Non era più possibile, ai tempi di Plutarco, disintricare le matasse delle storia e del mito né garantire attendibilità assoluta alle gesta incredibili dei due grandi uomini.
D’altra parte, un confronto fra le due civiltà sarebbe stato mutilo senza uno sguardo alle origini (la questione del passato remoto, nel mondo classico, è oggetto di accanito dibattito) e così Plutarco, con l’entusiasmo di sempre ma con qualche remora in più, si accosta all’operazione rivolgendosi alla clemenza dei lettori.
Leggiamo insieme:
ἐφαίνετο τὸν τῶν καλῶν καὶ ἀοιδίμων οἰκιστὴν Ἀθηνῶν ἀντιστῆσαι καὶ παραβαλεῖν τῷ πατρὶ τῆς ἀνικήτου καὶ μεγαλοδόξου Ῥώμης.

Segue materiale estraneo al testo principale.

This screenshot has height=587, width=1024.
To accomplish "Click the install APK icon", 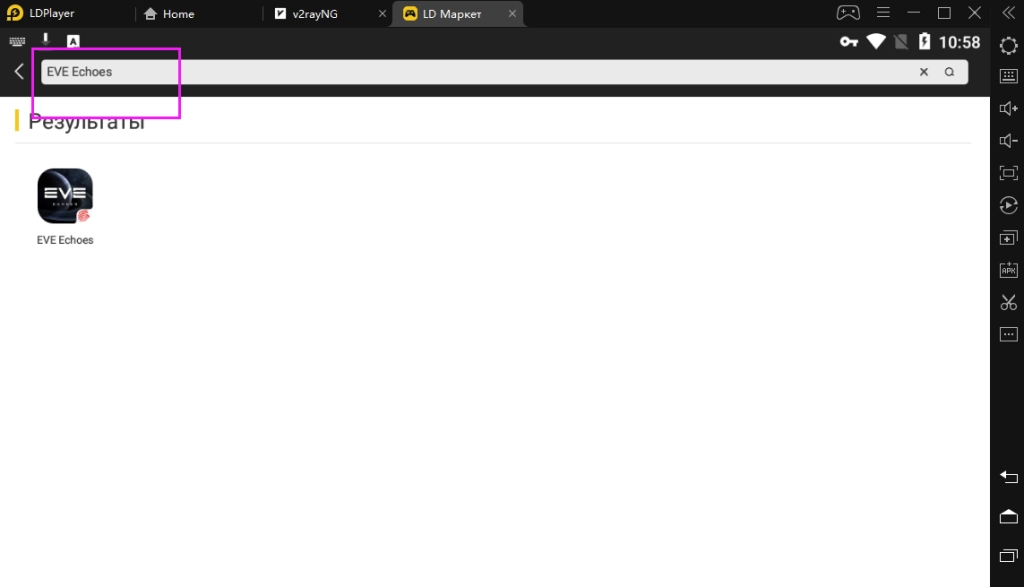I will pos(1008,270).
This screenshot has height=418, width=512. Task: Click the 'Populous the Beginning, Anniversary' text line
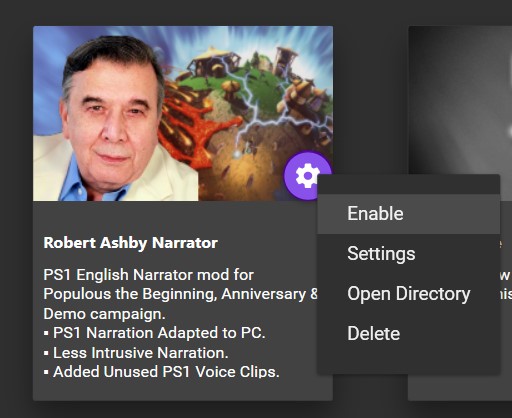click(x=180, y=294)
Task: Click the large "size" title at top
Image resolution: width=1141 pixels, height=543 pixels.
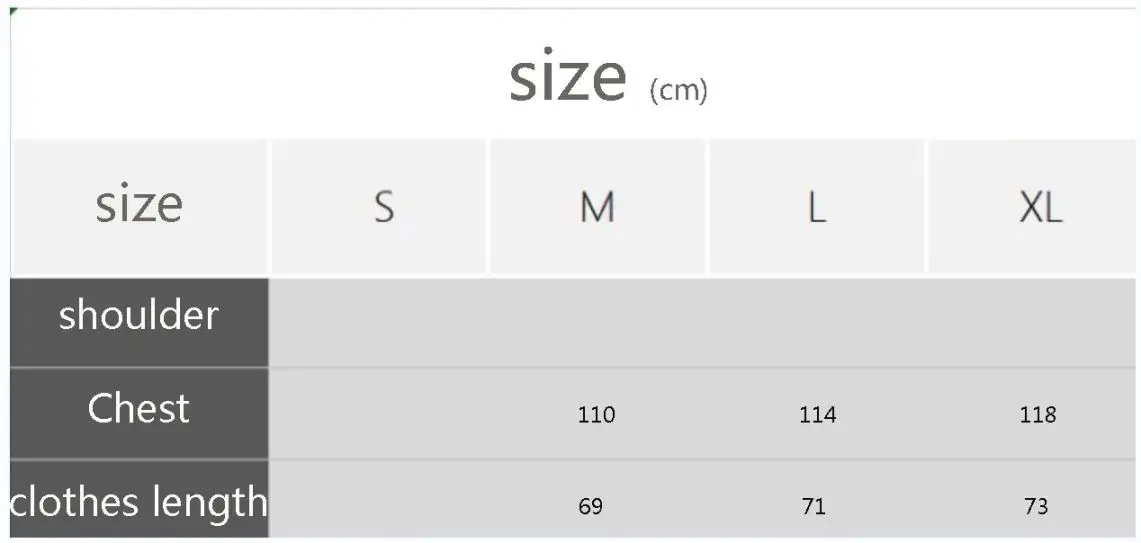Action: click(567, 78)
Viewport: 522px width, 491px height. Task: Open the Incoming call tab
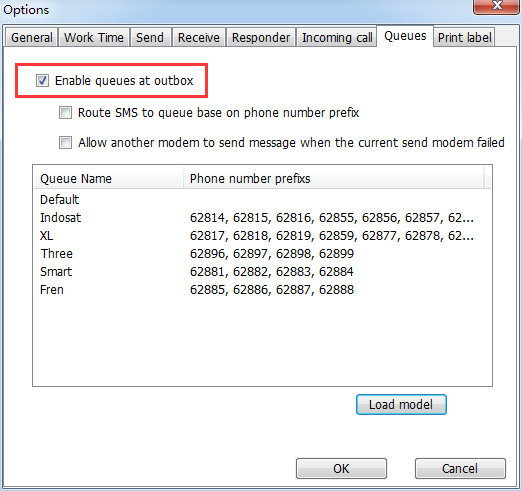point(337,37)
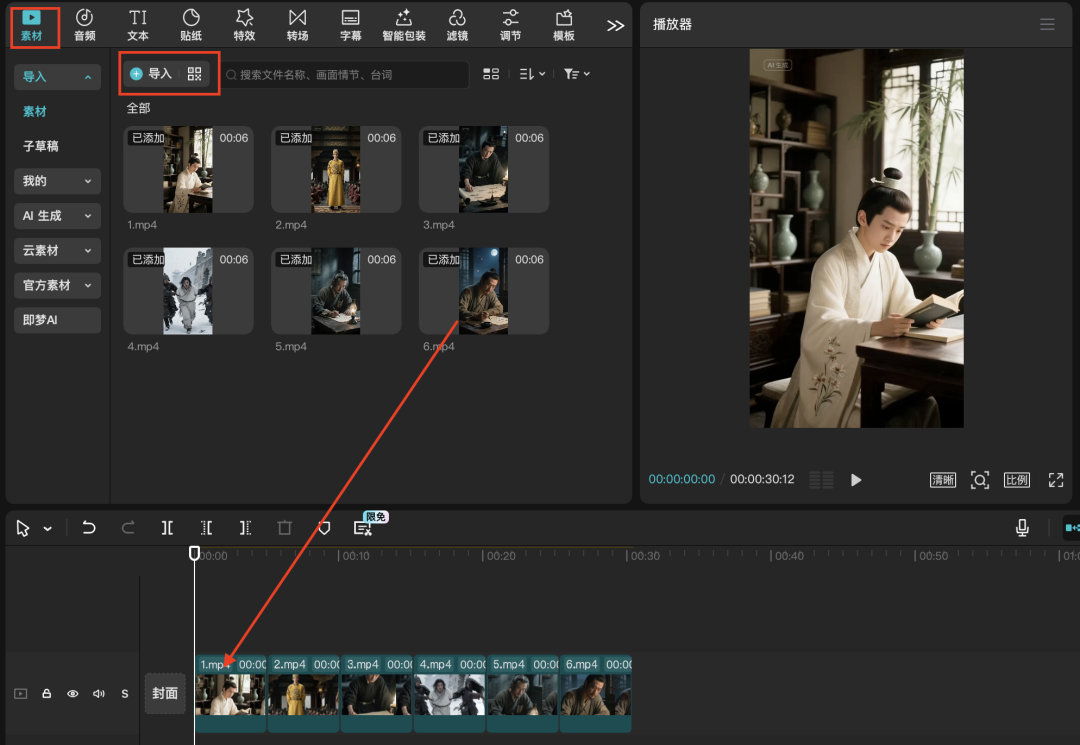Click the 导入 import button
Image resolution: width=1080 pixels, height=745 pixels.
point(151,74)
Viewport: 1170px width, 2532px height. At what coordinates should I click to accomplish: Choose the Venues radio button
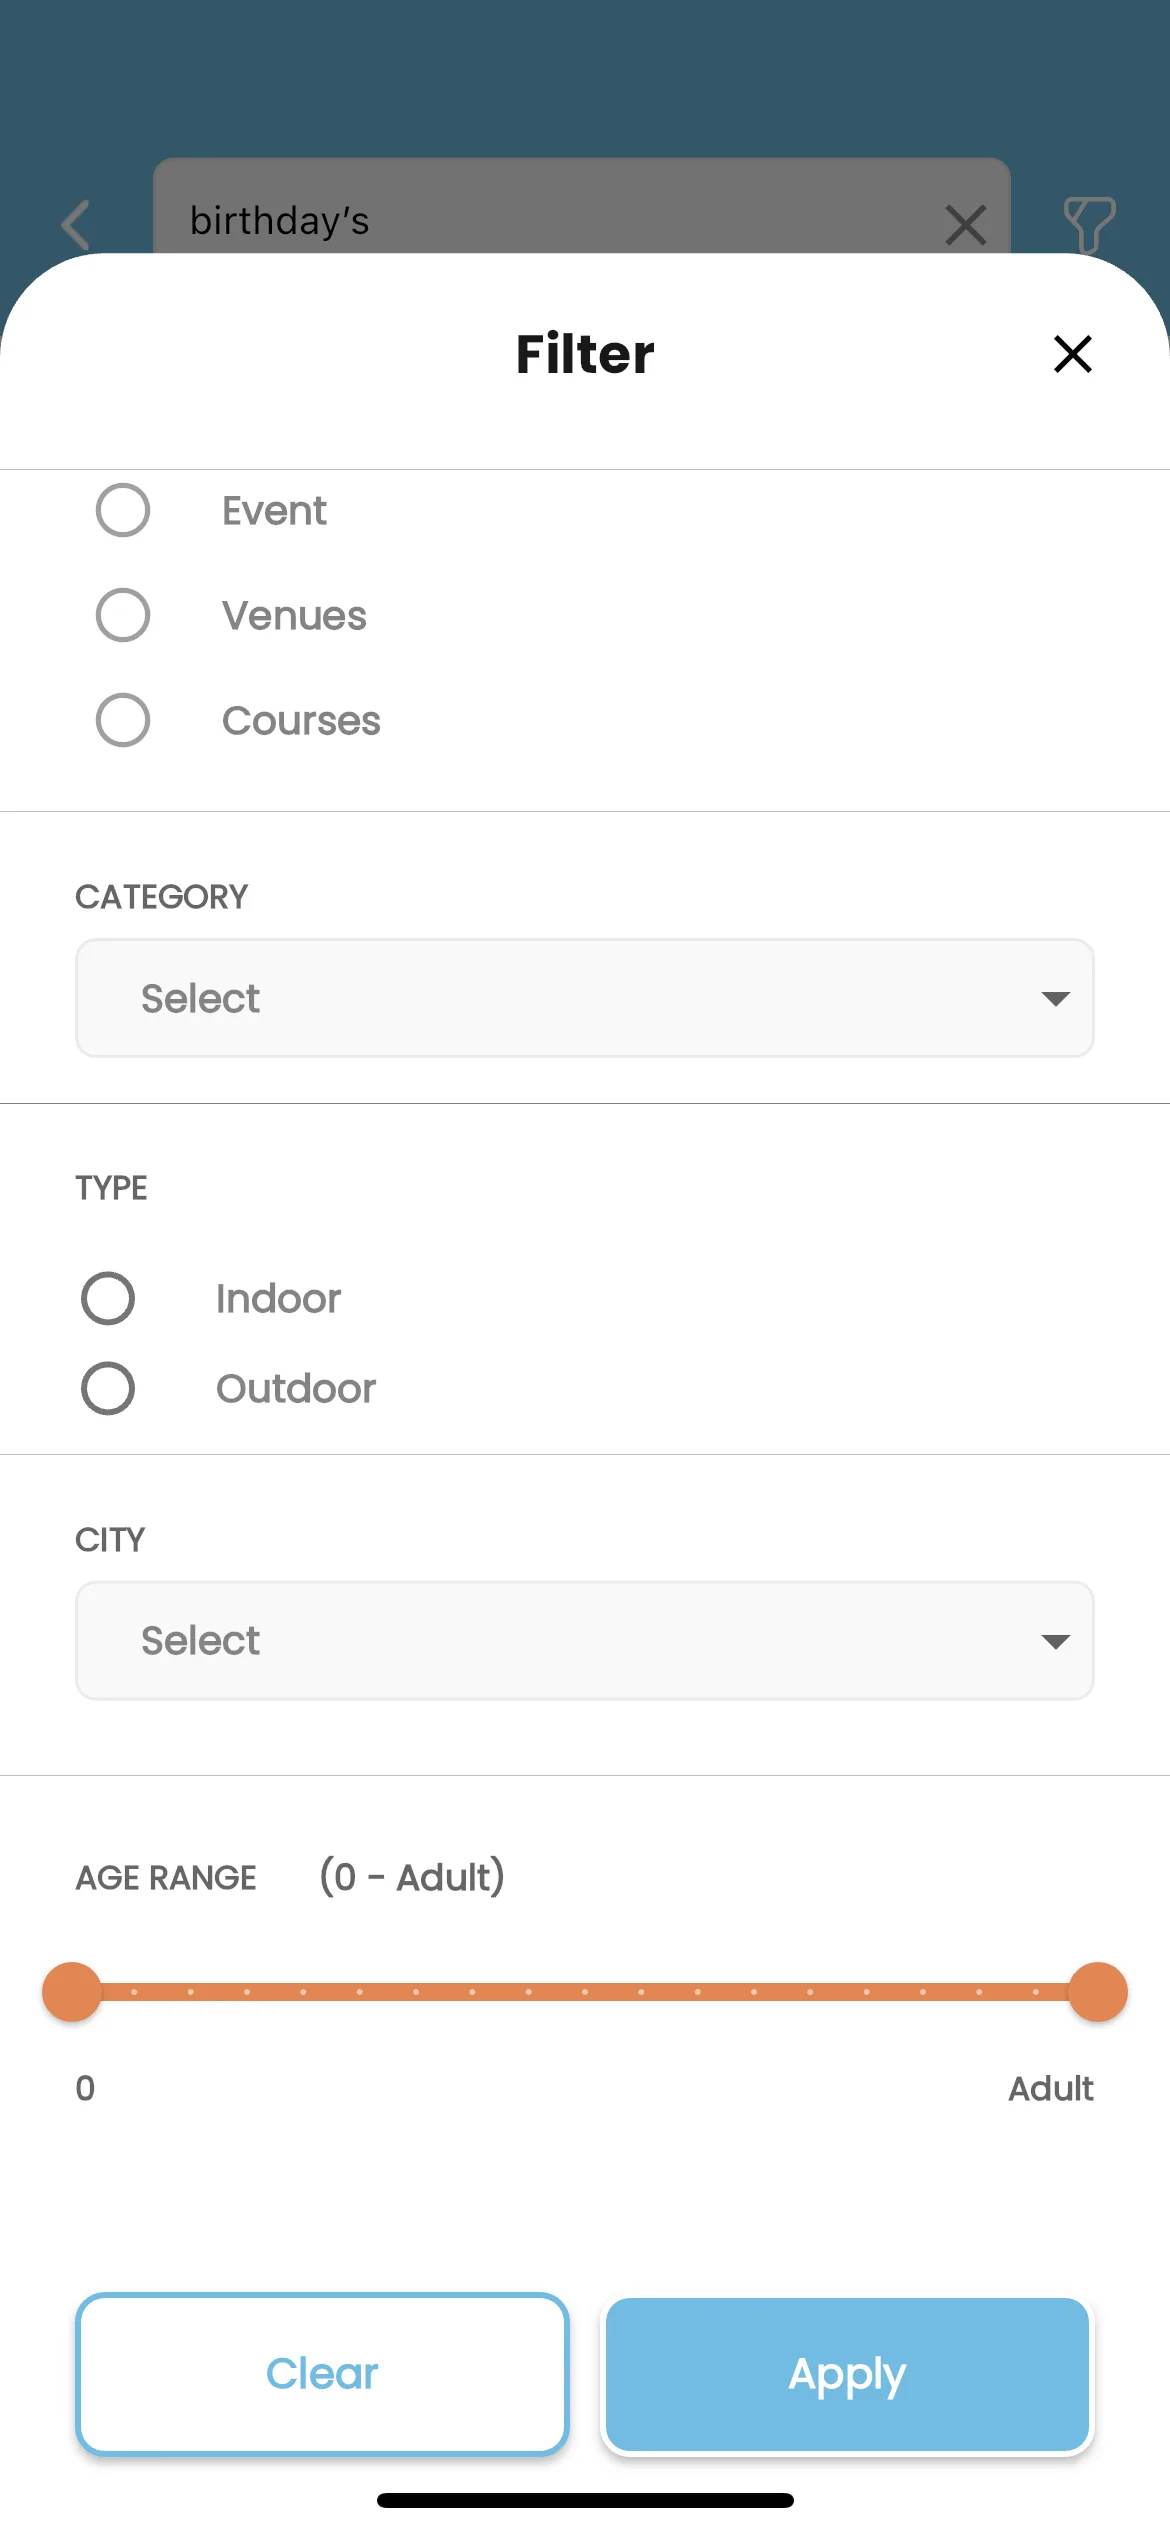pyautogui.click(x=123, y=615)
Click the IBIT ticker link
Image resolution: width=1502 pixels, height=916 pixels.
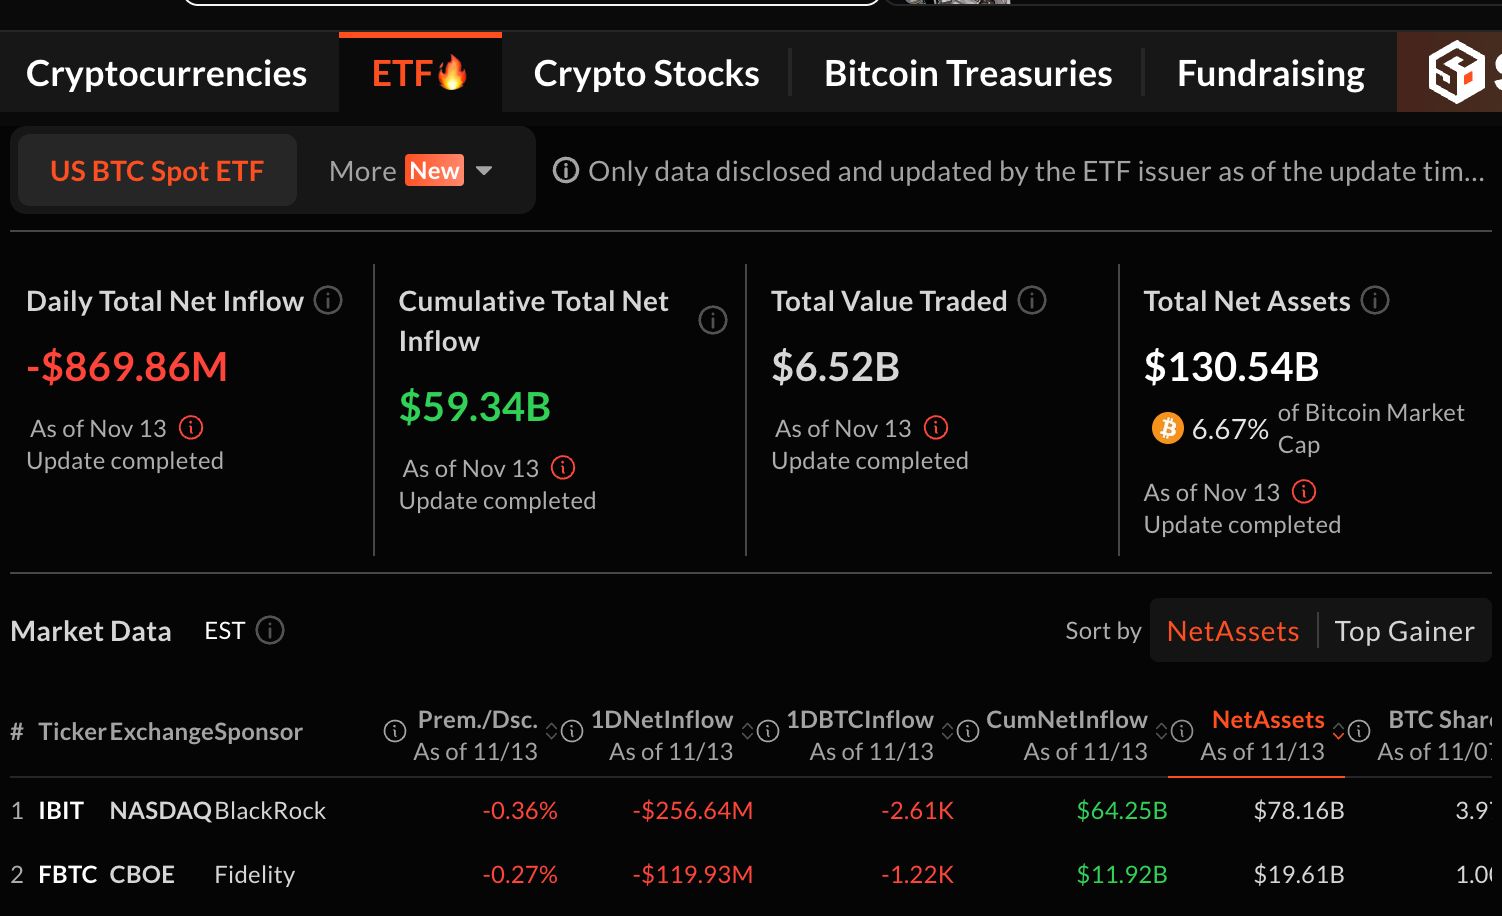(61, 810)
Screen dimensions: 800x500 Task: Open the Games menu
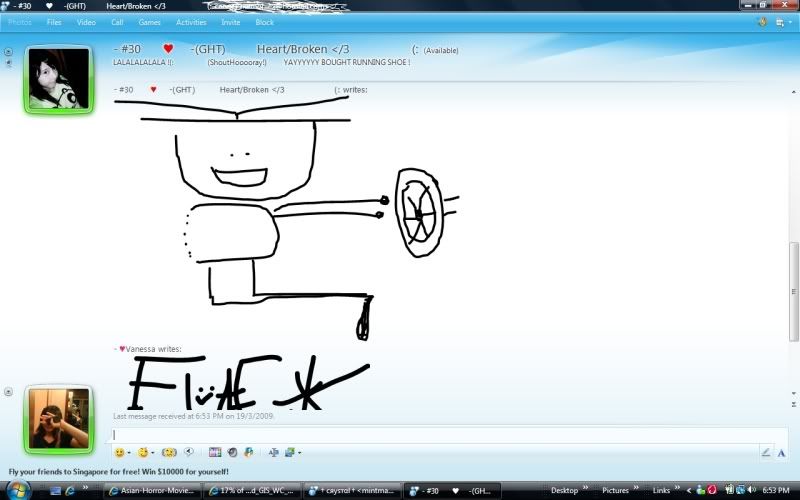click(x=149, y=22)
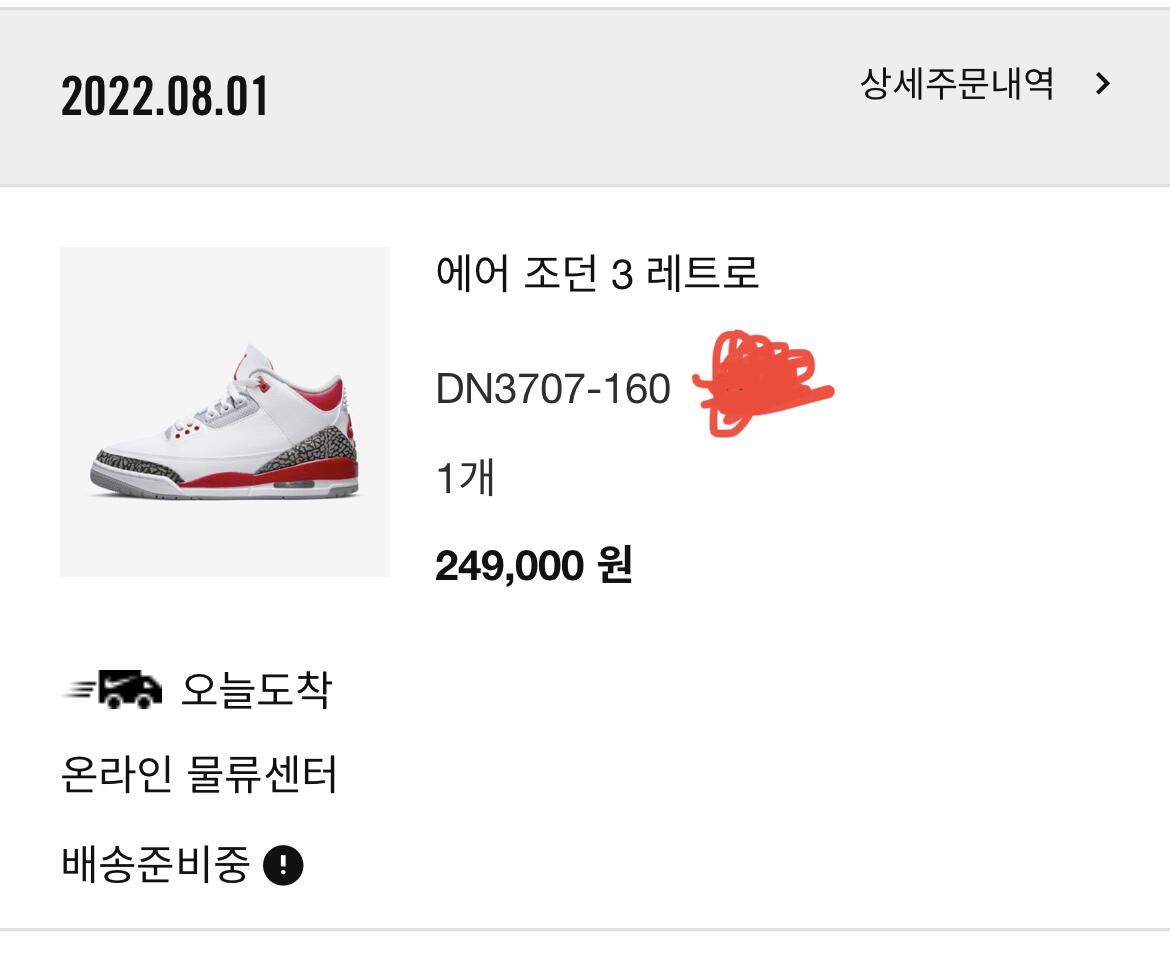The image size is (1170, 968).
Task: Select the 249,000 원 price
Action: tap(534, 565)
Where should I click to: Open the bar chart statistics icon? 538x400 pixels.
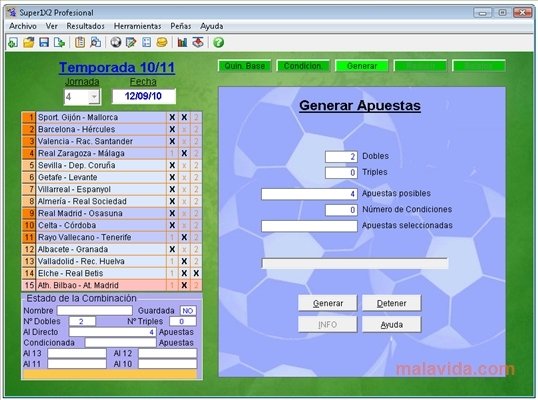coord(182,43)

Sembrava proprio opportuno contrapporre e confrontare il fondatore della bella e venerata Atene con il padre dell’invitta e famosissima Roma
Εἴη μὲν οὖν ἡμῖν ἐκκαθαιρόμενον λόγῳ τὸ μυθῶδες ὑπακοῦσαι καὶ λαβεῖν ἱστορίας ὄψιν·
Sia dunque lecito sottomettere il mito, purificato dalla razionalità, e dargli forma di storia:
ὅπου δ´ ἂν αὐθαδῶς τοῦ πιθανοῦ περιφρονῇ καὶ μὴ δέχηται τὴν πρὸς τὸ εἰκὸς μεῖξιν, εὐγνωμόνων ἀκροατῶν δεησόμεθα καὶ πρᾴως τὴν ἀρχαιολογίαν προσδεχομένων.
Qualora però sia ostinatamente inconciliabile con il credibile e non permetta un rimaneggiamento secondo verisimiglianza, pregheremo i lettori bendisposti di accogliere benevolmente la mia ricostruzione.